_EXERCISE INSTRUCTIONS_:
Say only how many lines in the entries below contain the word "computer".

- - - - -

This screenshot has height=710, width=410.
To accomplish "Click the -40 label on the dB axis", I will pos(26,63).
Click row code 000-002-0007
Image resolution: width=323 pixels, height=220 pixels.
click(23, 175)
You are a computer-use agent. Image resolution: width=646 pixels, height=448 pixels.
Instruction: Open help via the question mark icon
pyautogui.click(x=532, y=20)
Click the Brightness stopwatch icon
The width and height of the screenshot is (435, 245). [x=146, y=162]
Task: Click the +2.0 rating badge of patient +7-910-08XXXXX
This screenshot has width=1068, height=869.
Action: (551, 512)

- - - - -

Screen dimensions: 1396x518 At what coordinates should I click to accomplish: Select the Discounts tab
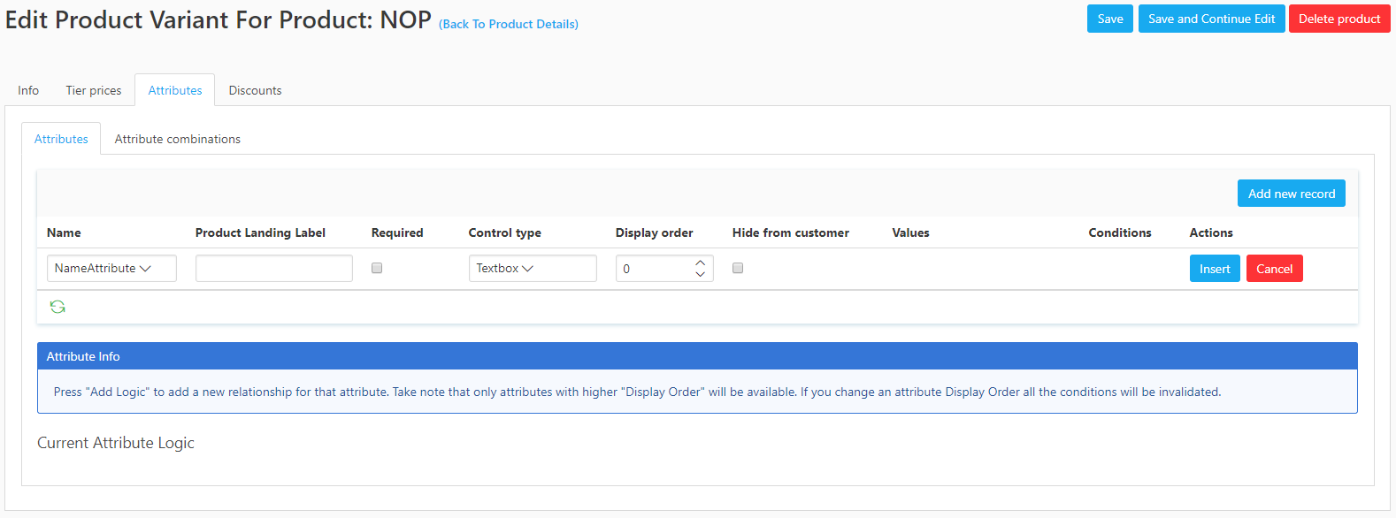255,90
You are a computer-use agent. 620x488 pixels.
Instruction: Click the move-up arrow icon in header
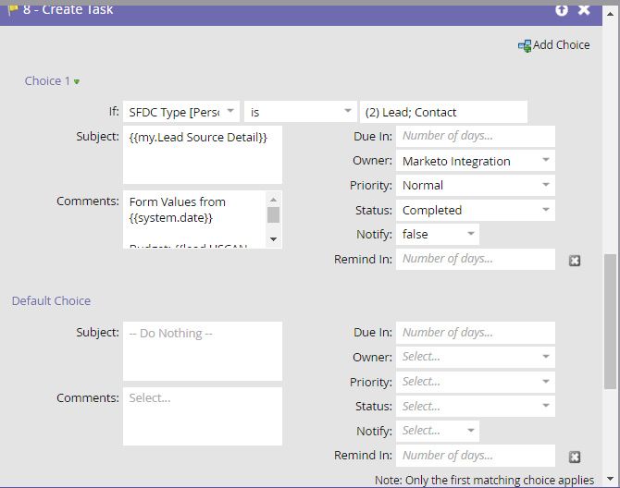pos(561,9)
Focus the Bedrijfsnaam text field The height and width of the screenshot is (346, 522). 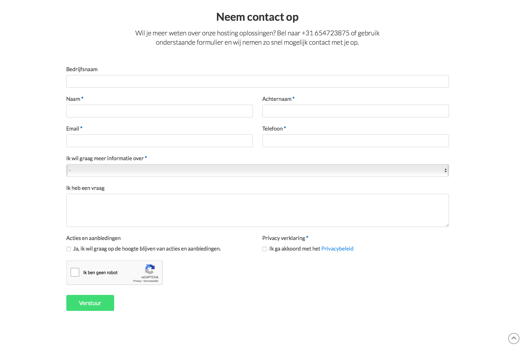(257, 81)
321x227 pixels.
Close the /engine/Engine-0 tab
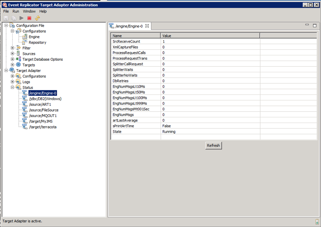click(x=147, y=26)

- - - - -

_SOLUTION TO THIS TASK_:
2